Publication info: Social Theory & Health, suppl. Special Issue: HIV/AIDS 7. 3 (Aug 2009): 196-217.
Abstract: This paper explores the implications of mass HIV treatment programmes in Africa, particularly when non-governmental organizations, American universities or European hospitals, directly govern the lives of populations (such as those living with HIV) and in fact have power of life or death over them. It explores a novel form of legitimate, therapeutic domination that results from framing the epidemic as a humanitarian emergency. That lives be saved requires enrolment: that a standardized population be called into being so that it may then be targeted, relying on the deployment of biological and political technologies for constituting populations and transforming bodies and subjectivities.
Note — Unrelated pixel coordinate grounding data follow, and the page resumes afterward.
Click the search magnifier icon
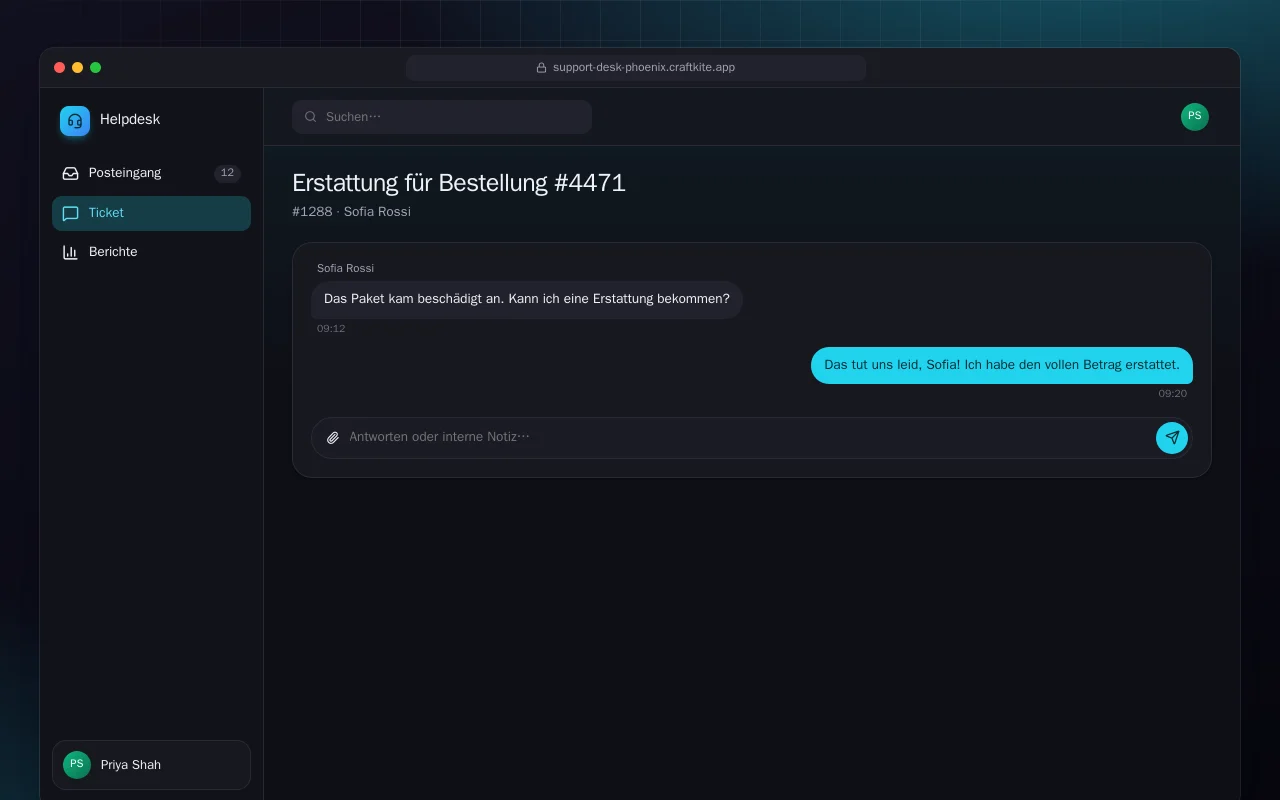 [311, 117]
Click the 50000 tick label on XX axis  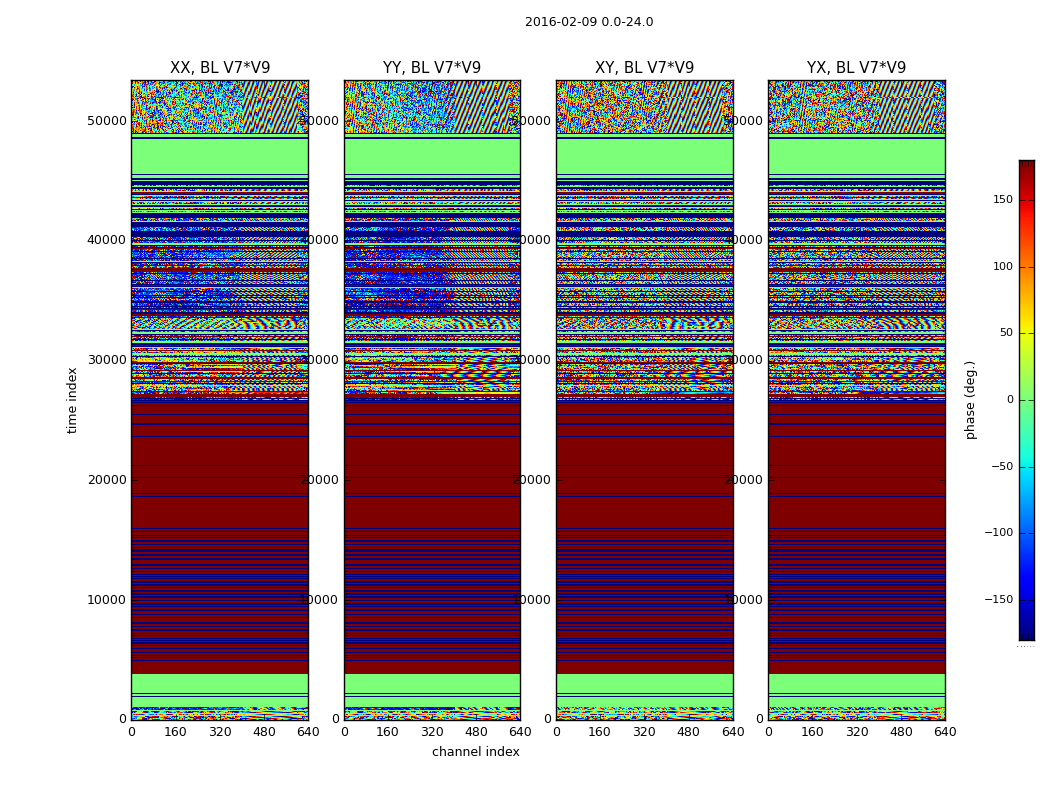tap(106, 121)
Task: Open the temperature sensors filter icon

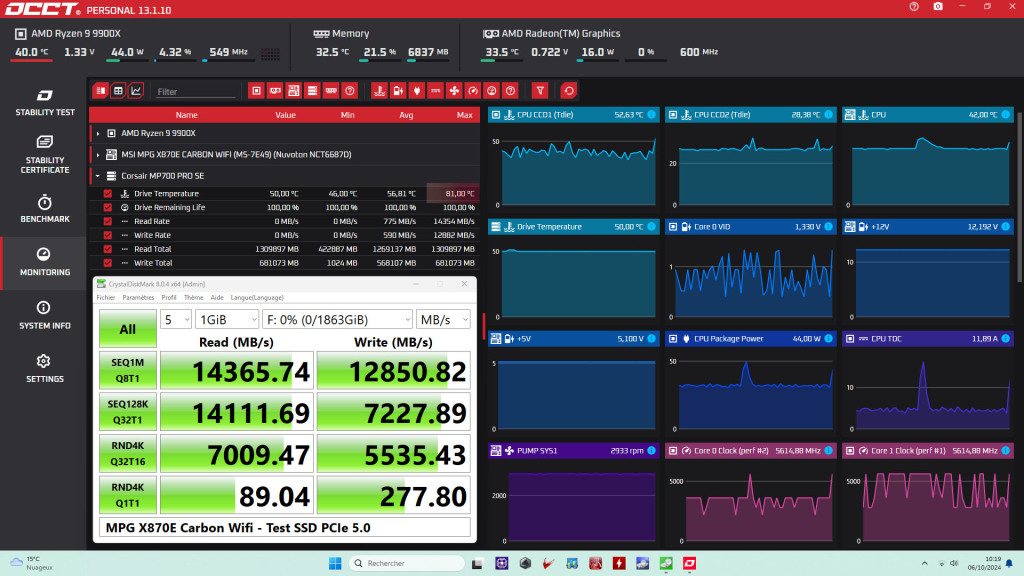Action: point(378,90)
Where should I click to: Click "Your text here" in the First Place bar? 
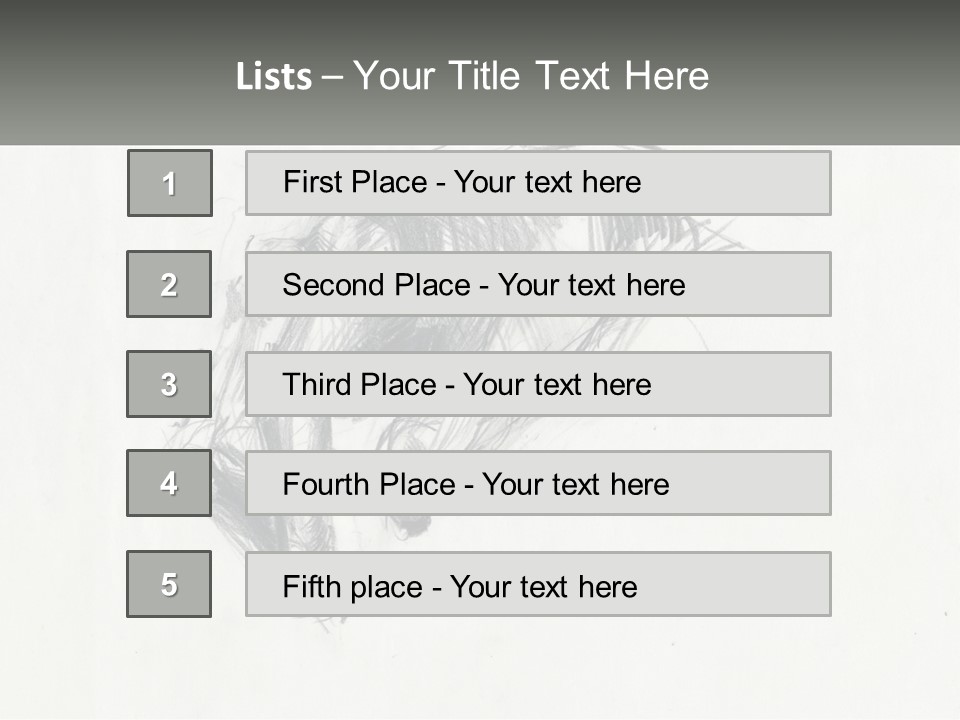click(x=547, y=182)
These transformations that seek to direct consciousness and change bodily practice are governmentalities exceptionally directed at the biological existence of those living with or potentially at risk for HIV. And, in an inversion of the classical model whereby evidence of efficacy permits intervention, in this case intervention drives the need for self-validating evidence (that is, the intervention was effective). The conjugation of these standardized humanitarian problems and populations with the production of post-facto, self-validating knowledge (most often described as ‘lessons learned’ or ‘best practices’) is an ‘experimentality’ that leverages the deployment of these interventions across the globe.